Task brief :: From the items below, pull out every line that contains the string "pixels" and copy each one in full.
══ Raw data ══
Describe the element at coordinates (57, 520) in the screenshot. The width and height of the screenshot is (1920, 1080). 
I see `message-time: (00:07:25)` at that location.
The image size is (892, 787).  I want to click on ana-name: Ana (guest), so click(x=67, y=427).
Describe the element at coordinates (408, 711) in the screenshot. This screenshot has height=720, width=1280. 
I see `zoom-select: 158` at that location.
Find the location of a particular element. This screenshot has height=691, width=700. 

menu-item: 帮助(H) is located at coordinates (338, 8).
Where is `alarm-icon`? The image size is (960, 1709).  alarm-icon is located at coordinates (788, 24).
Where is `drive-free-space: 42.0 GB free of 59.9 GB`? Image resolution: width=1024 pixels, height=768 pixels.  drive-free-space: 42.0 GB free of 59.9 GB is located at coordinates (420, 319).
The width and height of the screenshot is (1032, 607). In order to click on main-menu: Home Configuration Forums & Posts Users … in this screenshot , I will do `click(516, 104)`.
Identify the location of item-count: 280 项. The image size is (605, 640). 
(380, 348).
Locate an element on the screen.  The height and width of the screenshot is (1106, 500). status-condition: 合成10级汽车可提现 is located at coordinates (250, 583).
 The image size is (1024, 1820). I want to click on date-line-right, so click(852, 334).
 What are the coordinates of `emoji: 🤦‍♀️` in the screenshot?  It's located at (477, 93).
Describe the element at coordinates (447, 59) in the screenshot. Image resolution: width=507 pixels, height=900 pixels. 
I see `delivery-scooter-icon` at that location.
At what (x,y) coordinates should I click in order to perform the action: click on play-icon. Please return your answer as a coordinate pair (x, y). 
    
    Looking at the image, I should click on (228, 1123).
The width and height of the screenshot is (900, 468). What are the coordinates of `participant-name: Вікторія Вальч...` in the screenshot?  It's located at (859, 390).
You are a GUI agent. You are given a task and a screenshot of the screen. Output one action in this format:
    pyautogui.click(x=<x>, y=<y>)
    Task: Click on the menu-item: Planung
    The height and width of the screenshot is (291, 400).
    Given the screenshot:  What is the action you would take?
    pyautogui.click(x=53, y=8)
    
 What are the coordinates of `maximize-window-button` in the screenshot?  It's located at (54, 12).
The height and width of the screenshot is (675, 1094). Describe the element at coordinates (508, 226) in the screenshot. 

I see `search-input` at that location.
═══
Solution to this problem ::
Where is `drive-free-space: 42.0 GB free of 59.9 GB`? Image resolution: width=1024 pixels, height=768 pixels.  drive-free-space: 42.0 GB free of 59.9 GB is located at coordinates (420, 319).
Describe the element at coordinates (447, 59) in the screenshot. Image resolution: width=507 pixels, height=900 pixels. 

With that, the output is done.